Face à l’épidémie de la maladie à virus Ebola qui touche la province de l’Ituri, le Cadre de Concertation sur les Ressources Naturelles (CdC/RN) plaide pour une riposte fondée sur la confiance des populations et l’adaptation des stratégies sanitaires aux réalités des communautés les plus exposées, notamment celles des zones minières, du lac Albert et des milieux scolaires.
Dans un communiqué de presse rendu public lundi 15 juin à Bunia, signé par son secrétaire permanent Dieudonné Kasonia, le CdC/RN affirme que la lutte contre Ebola ne peut réussir sans une participation active des communautés locales et une communication permanente dans les langues locales.
« La résilience des communautés de l’Ituri est notre principal atout pour surmonter cette épreuve », indique le communiqué, qui appelle également les habitants à rejeter la peur, la stigmatisation et les fausses informations susceptibles de fragiliser les efforts de riposte.
Selon le CdC/RN, des cas suspects auraient été observés dès la fin du mois de février 2026 dans certaines zones minières et enclavées. Ces symptômes auraient été initialement attribués à la consommation du tramadol ou à l’exposition aux produits chimiques utilisés dans l’exploitation artisanale de l’or, avant que la présence du virus Ebola ne soit officiellement confirmée en mai 2026.
L’organisation estime que ce retard dans la détection a favorisé une circulation silencieuse de la maladie dans des milieux où l’accès aux soins et à une information fiable demeure difficile. Elle salue toutefois le travail des équipes de riposte engagées dans la surveillance, la prise en charge des malades et les activités de sensibilisation.
Pour renforcer l’adhésion communautaire, le CdC/RN recommande l’implication directe des chefs des entités territoriales décentralisées, des responsables coutumiers, des leaders religieux, des organisations des femmes et des jeunes, notamment dans l’identification des contacts, les enterrements dignes et sécurisés ainsi que l’évaluation des interventions.
Le Cadre de Concertation préconise également une approche d’éducation populaire basée sur l’écoute des populations, la valorisation de leurs savoirs et la construction collective de solutions adaptées afin de transformer la méfiance en confiance.
Concernant les communautés à forte mobilité, notamment les mineurs artisanaux, les pêcheurs du lac Albert et les enfants, le CdC/RN propose une stratégie spécifique axée sur la sensibilisation par les pairs, l’installation de dispositifs de lavage des mains et de contrôle sanitaire dans les sites d’orpaillage, les débarcadères et les écoles, ainsi que la distribution de kits de prévention accompagnés de messages adaptés aux réalités locales.

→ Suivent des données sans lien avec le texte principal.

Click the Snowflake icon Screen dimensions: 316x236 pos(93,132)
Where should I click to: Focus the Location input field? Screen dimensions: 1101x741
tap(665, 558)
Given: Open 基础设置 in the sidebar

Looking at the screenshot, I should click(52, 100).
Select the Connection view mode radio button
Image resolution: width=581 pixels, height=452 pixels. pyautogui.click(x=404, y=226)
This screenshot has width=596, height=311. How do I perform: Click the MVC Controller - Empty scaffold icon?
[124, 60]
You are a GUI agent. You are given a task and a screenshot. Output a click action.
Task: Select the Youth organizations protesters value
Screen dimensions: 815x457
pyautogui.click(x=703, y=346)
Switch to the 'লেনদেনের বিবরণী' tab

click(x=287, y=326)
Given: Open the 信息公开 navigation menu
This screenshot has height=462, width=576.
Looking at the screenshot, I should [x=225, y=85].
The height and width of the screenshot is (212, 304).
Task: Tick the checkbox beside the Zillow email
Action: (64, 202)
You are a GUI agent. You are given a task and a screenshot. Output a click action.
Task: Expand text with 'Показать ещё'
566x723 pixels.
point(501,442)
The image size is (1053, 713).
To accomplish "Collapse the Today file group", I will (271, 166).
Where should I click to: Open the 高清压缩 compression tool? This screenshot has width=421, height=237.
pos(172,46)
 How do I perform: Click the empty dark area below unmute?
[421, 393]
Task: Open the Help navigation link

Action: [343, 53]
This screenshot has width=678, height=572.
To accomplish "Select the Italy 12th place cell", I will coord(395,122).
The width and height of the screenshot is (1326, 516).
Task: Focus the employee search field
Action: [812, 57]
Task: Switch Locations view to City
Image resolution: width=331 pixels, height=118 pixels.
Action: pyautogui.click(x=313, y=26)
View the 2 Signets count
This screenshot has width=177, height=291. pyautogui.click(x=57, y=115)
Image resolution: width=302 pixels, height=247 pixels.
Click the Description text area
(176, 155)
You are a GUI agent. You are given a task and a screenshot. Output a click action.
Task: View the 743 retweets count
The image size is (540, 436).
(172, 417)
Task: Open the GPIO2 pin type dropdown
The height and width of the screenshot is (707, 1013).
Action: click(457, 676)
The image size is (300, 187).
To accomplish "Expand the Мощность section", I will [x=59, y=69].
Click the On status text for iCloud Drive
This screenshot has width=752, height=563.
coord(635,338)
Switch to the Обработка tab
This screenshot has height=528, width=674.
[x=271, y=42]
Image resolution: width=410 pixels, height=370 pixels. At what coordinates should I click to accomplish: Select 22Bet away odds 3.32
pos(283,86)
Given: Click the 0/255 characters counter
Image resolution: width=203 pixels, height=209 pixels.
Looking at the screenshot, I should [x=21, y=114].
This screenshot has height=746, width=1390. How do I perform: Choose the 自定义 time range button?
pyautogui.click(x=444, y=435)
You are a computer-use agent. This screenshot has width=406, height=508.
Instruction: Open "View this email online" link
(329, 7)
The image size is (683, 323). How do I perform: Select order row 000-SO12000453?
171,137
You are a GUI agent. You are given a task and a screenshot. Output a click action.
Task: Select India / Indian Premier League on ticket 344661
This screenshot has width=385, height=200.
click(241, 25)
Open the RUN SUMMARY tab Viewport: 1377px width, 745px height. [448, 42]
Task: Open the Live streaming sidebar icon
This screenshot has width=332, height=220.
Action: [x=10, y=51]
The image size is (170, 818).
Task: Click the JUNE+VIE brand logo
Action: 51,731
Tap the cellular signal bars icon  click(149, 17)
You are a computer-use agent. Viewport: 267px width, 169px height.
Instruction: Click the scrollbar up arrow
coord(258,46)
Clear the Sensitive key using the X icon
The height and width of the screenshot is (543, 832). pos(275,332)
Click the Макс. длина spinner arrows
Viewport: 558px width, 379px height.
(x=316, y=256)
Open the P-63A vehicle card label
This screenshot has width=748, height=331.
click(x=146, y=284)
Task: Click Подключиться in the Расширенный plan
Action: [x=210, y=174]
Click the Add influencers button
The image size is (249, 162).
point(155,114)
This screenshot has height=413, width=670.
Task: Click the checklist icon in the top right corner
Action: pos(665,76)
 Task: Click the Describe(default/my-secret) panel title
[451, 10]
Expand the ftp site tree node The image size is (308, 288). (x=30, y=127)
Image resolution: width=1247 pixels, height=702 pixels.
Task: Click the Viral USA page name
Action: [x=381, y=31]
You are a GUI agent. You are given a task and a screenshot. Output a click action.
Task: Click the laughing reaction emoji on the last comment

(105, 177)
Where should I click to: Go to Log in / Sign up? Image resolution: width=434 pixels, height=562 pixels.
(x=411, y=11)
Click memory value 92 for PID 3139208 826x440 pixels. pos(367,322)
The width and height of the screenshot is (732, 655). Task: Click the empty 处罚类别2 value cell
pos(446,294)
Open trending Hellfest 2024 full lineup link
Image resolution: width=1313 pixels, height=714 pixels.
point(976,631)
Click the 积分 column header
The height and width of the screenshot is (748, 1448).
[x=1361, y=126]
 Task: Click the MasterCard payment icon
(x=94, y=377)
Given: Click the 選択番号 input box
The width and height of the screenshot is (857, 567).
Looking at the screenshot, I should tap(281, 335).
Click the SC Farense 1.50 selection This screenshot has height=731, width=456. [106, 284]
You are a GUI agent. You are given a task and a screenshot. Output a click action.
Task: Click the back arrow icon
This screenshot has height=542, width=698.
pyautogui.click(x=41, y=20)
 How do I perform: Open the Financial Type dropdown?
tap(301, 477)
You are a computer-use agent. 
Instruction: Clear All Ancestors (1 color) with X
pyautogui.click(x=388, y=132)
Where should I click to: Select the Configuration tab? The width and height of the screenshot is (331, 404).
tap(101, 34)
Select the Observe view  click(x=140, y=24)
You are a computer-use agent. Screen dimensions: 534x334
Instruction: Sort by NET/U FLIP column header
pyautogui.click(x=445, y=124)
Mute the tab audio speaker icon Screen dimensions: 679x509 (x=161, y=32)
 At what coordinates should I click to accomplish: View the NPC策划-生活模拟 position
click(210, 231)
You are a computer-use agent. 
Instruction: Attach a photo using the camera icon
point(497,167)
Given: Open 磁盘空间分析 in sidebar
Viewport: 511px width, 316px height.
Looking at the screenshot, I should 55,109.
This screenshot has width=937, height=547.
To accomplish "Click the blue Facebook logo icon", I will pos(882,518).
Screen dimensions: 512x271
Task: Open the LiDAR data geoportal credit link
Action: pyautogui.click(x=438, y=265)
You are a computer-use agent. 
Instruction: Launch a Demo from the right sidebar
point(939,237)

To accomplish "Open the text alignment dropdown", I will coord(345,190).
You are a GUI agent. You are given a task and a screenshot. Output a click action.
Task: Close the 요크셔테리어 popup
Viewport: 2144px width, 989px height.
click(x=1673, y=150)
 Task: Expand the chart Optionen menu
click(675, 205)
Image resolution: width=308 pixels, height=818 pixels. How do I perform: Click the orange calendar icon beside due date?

Le communiqué recommande enfin la présentation régulière des personnes guéries d’Ebola pour encourager la confiance envers les centres de traitement, l’organisation de dépistages volontaires de proximité dans les zones à risque et une meilleure structuration des centres de prise en charge selon le niveau d’évolution des cas.
Le CdC/RN réaffirme sa disponibilité à accompagner les autorités sanitaires et les partenaires dans la mise en œuvre de ces recommandations, estimant qu’une réponse « profondément humaine, transparente et enracinée dans la communauté » demeure indispensable pour venir à bout de l’épidémie.